Bangers & Mash by Keith Hern (MX Publishing, pb, £9.99)


This book is a true-life account of a year in the life of press photographer Keith Hern, starting with the discovery of a small and painless lump on his neck. Diagnosed with throat cancer, he experienced months of intensive treatment including radiotherapy, chemotherapy and surgery. The outcome has so far been successful.

Bangers & Mash is based on Hern’s diary and illustrated with photographs taken by him and others – some dramatic photos of him being prepared for radiotherapy and recovering from surgery were taken by nurses, using his camera. The title refers to his first mouthful of solid food after months of being unable to chew or to swallow anything but liquids.

Another form of treatment he received was psychological training from an NLP coach. NLP was developed in a clinical context long before its application to business practice, and Hern pays tribute to the coach who helped him to focus on ‘positive’ thoughts and images. He was less impressed by the NLP books and videos she gave him, however. MX Publishing is an NLP specialist imprint, but the book praises the therapy rather than the theory.

Hern’s case is a striking example of the power of early diagnosis and intervention. For anyone involved in commercialising technologies for cancer treatment, his account of the debilitating side-effects – at one point, he expresses surprise that an already sick body can endure such toxic intervention – is a valuable reminder of the patient perspective. The development of a more patient-centred healthcare culture depends on such voices being heard.
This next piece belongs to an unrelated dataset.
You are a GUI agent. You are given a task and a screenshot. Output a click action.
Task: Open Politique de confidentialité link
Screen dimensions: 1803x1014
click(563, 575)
The financial aspect of his treatment is also worth noting. Hern received private treatment for his cancer thanks to medical insurance, but the company informed him that any subsequent health consequences of the cancer or its treatment would not be covered – which leaves him exposed for the future. Ironically, his year ended with a protracted argument over a travel insurance policy after his teenage daughter was taken ill on holiday. As we move towards a more finance-driven healthcare model, more and more patients will face issues of this kind.

This engaging and frank account is rich in humour and insight, and will give readers in the medtech industry some solid food for thought.